BRIEF: Only the lines that contain the string "triangle" belong in the answer; pull them from the records.

MATERIAL FOR THIS EXERCISE:
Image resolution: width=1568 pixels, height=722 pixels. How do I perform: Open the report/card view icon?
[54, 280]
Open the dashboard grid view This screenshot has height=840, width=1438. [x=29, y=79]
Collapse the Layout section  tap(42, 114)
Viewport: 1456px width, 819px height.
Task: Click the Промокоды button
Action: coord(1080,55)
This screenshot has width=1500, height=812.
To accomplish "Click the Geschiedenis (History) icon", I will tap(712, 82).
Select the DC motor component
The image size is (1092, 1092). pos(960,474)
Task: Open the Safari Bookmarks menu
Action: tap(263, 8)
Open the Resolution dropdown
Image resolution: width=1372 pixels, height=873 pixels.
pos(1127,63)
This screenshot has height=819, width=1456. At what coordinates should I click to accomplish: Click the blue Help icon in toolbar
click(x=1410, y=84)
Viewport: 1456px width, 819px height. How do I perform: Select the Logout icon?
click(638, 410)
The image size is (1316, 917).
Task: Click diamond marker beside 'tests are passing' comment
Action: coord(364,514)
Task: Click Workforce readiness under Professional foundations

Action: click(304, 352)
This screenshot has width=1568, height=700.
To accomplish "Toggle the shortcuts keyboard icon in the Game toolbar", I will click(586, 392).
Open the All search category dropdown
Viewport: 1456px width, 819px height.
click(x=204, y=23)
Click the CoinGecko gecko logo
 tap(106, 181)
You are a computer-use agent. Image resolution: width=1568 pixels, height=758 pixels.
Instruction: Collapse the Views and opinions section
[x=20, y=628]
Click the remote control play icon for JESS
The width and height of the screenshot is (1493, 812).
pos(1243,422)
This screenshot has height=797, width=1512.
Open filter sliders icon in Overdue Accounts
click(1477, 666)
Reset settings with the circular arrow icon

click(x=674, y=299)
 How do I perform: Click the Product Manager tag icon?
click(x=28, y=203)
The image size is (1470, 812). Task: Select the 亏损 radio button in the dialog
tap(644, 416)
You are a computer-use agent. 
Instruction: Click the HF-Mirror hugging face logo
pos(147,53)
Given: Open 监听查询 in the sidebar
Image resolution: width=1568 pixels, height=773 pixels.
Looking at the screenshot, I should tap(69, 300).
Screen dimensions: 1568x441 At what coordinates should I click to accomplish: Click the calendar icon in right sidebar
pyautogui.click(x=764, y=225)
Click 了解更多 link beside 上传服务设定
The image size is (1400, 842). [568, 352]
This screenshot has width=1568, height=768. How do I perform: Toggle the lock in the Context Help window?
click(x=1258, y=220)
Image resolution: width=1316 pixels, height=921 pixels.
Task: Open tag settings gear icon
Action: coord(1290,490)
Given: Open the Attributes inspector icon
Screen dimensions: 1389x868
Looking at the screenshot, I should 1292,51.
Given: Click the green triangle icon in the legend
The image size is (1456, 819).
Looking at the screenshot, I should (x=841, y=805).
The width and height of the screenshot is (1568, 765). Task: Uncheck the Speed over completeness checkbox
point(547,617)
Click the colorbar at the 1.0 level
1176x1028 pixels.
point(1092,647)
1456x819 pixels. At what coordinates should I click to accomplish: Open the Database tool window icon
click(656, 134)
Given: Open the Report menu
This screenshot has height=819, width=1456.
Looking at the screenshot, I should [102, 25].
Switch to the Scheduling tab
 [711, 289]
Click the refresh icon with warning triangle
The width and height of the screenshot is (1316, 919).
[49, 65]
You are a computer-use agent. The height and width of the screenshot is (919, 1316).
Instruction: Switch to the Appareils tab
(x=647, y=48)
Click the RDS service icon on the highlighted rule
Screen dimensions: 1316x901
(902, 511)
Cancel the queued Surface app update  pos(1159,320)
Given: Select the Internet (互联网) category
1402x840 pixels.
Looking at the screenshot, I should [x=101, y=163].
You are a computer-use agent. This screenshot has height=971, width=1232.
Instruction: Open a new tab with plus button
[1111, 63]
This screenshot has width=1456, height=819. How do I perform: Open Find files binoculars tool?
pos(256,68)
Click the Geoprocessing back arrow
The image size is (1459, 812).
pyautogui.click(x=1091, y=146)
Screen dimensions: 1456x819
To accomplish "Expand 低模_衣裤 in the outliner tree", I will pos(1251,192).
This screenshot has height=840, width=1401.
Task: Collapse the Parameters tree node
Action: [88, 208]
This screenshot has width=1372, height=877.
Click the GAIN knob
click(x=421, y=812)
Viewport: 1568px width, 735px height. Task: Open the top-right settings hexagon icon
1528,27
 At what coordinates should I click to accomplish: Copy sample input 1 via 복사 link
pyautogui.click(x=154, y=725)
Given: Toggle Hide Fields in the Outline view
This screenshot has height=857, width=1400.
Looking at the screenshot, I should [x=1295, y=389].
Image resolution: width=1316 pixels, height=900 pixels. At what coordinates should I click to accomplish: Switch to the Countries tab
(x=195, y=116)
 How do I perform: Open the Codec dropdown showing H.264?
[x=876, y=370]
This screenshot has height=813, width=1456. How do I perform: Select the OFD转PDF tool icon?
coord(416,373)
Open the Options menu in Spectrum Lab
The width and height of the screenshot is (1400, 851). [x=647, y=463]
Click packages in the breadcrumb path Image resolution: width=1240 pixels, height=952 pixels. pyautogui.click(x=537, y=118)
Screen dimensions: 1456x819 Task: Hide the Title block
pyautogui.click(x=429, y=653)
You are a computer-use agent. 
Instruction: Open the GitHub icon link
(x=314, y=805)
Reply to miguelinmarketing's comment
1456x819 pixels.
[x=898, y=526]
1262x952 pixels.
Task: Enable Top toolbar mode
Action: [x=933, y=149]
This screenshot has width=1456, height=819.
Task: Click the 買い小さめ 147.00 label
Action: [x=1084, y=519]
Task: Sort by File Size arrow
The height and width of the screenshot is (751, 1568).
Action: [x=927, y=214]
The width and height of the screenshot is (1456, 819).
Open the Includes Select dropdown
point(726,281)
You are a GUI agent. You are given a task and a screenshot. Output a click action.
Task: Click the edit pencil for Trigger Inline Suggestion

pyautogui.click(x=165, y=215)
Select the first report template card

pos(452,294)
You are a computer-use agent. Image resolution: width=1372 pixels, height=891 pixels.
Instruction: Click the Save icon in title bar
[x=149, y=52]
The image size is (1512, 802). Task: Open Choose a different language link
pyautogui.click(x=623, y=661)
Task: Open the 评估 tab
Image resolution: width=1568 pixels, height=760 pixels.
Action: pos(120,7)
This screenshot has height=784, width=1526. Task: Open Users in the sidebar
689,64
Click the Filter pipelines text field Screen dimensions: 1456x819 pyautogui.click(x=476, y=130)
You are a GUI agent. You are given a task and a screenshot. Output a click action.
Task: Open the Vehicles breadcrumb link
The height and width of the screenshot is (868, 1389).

OUTPUT OF THE EXERCISE:
Given: Click the green triangle icon in the legend
Click the refresh icon with warning triangle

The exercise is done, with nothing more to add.